(Dataset excerpts)

-------

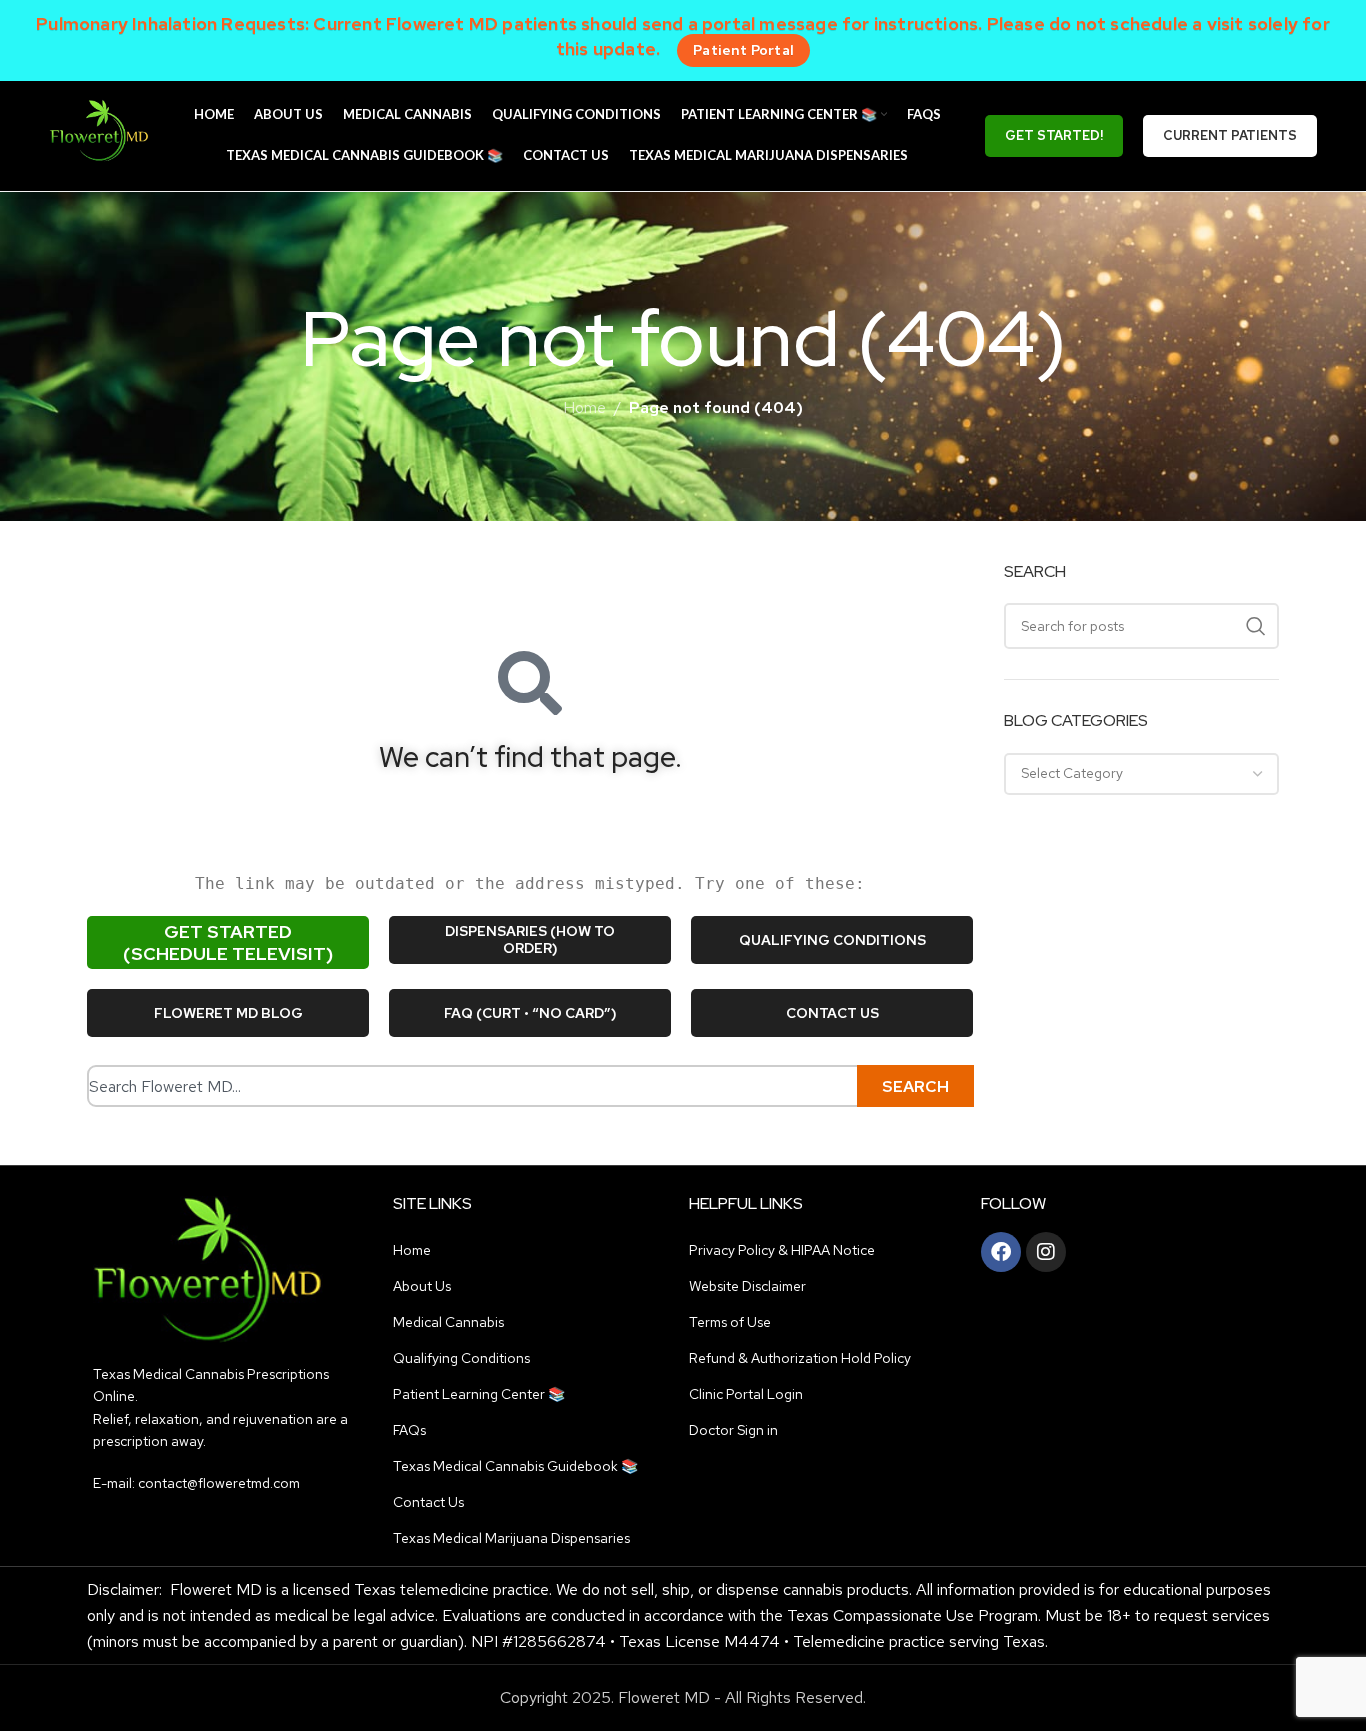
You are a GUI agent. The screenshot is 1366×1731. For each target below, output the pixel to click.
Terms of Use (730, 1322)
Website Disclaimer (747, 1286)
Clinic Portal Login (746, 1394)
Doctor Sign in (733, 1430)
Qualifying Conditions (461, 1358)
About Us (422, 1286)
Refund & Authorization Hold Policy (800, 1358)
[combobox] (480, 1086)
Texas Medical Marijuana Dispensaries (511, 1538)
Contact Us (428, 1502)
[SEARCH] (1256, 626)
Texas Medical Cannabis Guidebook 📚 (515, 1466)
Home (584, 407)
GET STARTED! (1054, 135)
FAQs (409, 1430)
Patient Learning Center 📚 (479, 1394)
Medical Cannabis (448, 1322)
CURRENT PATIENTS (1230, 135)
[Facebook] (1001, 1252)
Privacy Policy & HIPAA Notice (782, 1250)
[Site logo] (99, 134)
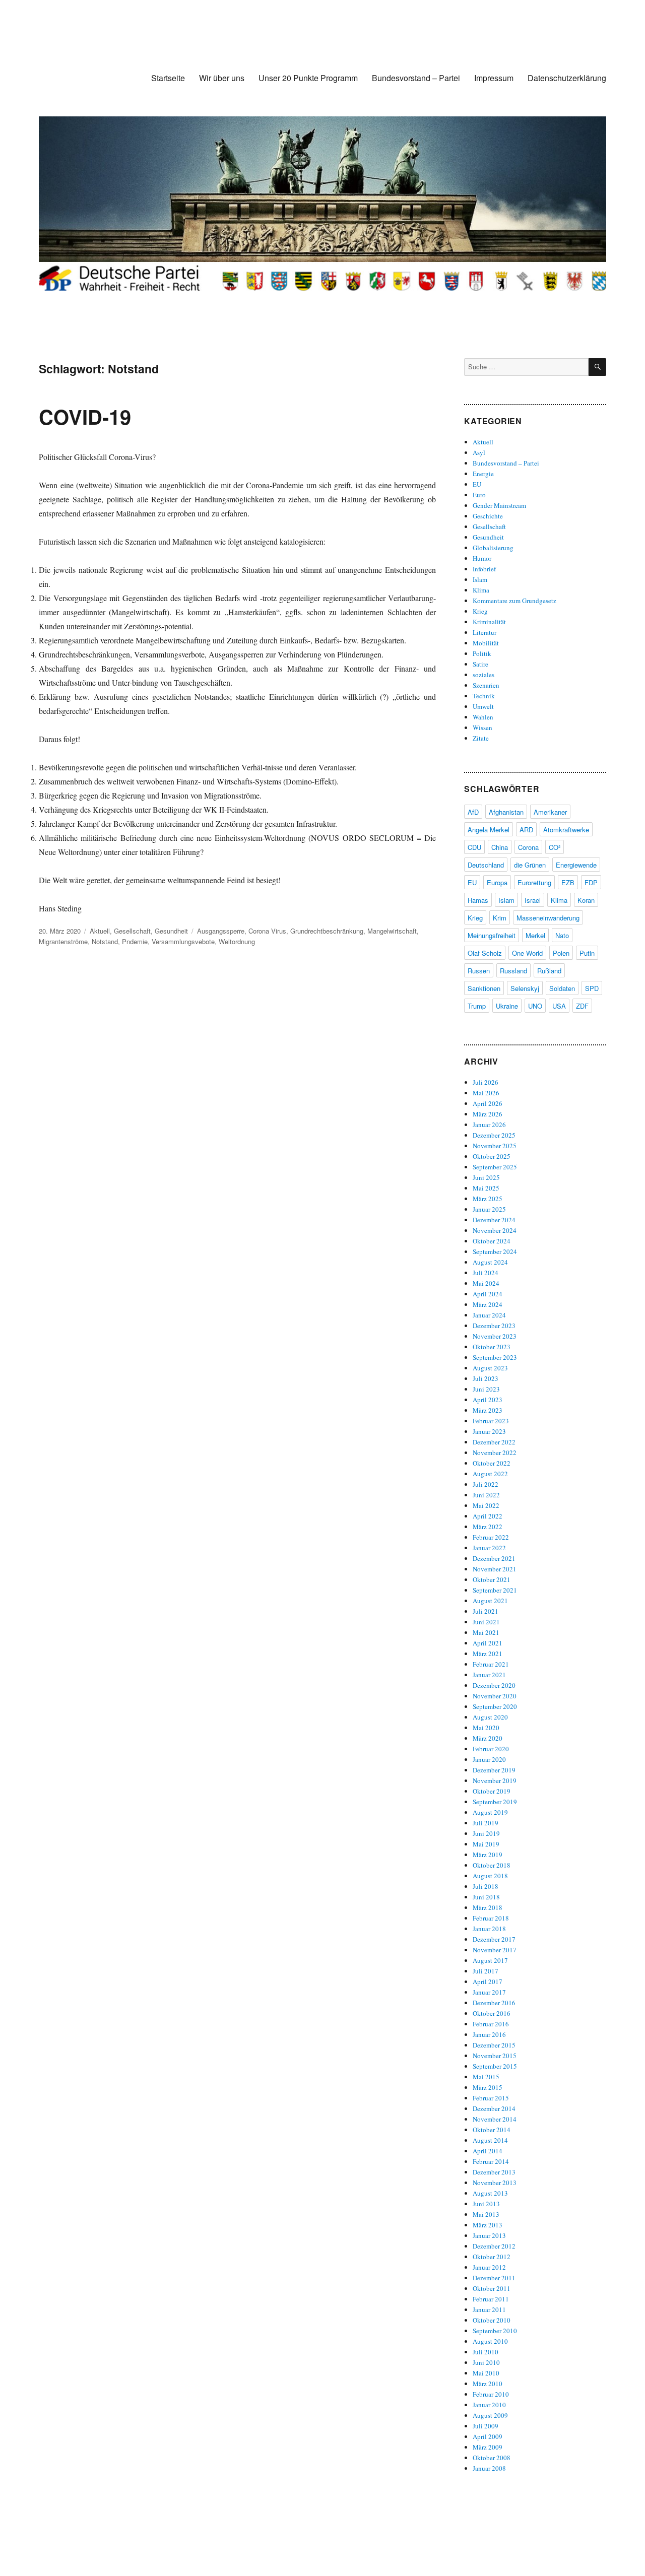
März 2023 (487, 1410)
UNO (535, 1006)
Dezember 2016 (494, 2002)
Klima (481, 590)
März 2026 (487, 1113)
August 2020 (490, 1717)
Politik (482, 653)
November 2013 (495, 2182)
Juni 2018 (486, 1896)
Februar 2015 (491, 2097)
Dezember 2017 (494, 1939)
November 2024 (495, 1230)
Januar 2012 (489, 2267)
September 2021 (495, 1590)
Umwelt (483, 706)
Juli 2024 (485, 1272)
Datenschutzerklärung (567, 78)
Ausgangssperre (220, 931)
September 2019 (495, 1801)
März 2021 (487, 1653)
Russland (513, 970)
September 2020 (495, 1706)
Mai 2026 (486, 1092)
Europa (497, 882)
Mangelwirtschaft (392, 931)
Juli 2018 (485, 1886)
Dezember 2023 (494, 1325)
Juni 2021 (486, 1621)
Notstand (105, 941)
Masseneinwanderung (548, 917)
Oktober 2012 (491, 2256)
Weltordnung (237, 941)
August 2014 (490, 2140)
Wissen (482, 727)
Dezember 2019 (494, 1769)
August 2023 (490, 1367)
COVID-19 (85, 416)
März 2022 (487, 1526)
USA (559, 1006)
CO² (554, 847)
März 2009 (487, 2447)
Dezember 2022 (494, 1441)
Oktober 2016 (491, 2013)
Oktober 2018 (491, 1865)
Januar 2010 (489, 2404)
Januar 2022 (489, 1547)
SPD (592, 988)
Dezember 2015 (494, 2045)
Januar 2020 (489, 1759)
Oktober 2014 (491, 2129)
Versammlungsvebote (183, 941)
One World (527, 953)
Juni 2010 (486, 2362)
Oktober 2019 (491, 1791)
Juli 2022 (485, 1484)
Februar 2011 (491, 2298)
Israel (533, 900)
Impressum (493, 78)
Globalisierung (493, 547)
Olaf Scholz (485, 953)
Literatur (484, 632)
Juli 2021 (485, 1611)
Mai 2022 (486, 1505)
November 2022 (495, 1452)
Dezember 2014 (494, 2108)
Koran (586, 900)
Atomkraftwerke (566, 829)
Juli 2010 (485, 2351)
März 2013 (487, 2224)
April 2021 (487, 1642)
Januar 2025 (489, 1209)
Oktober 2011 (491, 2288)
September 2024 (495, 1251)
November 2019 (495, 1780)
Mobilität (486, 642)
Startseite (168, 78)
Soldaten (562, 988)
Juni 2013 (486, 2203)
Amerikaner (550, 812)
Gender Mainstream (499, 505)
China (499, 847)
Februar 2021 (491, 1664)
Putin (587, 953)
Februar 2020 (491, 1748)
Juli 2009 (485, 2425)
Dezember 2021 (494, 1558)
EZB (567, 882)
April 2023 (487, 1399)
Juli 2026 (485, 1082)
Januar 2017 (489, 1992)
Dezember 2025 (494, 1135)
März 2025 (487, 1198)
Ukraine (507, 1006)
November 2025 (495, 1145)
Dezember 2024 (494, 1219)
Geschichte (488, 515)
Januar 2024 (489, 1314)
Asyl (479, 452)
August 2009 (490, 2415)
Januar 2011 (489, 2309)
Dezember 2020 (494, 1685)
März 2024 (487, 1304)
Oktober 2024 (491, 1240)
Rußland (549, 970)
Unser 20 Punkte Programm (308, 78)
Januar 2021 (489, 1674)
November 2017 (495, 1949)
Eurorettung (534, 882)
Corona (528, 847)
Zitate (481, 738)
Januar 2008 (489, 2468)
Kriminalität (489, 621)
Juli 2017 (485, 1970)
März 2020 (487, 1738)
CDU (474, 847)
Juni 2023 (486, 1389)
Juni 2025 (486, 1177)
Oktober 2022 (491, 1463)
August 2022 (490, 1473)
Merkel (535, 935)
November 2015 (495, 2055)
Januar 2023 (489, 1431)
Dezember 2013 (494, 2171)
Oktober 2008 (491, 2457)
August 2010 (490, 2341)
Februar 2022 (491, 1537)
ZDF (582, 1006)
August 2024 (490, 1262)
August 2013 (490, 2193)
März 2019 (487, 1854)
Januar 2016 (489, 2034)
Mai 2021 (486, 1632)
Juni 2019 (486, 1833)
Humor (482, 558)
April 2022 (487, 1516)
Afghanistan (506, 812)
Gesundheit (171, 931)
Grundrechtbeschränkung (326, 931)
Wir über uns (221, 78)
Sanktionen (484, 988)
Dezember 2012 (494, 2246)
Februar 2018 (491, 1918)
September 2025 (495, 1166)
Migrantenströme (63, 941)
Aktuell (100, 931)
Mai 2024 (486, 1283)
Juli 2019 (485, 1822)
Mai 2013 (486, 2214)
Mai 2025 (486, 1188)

-------

Retype exactly, and only, the lines that run from the one with "Juli 2017 (485, 1970)" through the final line of the entries.

- THE ANSWER -
Juli 2017 (485, 1970)
März 2020 (487, 1738)
CDU (474, 847)
Juni 2023 (486, 1389)
Juni 2025 (486, 1177)
Oktober 2022 (491, 1463)
August 2022 (490, 1473)
Merkel (535, 935)
November 2015 (495, 2055)
Januar 2023 (489, 1431)
Dezember 2013 (494, 2171)
Oktober 2008 (491, 2457)
August 2010 (490, 2341)
Februar 2022 (491, 1537)
ZDF (582, 1006)
August 2024 (490, 1262)
August 2013 (490, 2193)
März 2019 (487, 1854)
Januar 2016 (489, 2034)
Mai 2021 (486, 1632)
Juni 2019 (486, 1833)
Humor (482, 558)
April 2022 (487, 1516)
Afghanistan (506, 812)
Gesundheit (171, 931)
Grundrechtbeschränkung (326, 931)
Wir über uns (221, 78)
Sanktionen (484, 988)
Dezember 2012 (494, 2246)
Februar 2018 (491, 1918)
September 2025 (495, 1166)
Migrantenströme (63, 941)
Aktuell (100, 931)
Mai 2024 (486, 1283)
Juli 2019 (485, 1822)
Mai 2013 (486, 2214)
Mai 2025 (486, 1188)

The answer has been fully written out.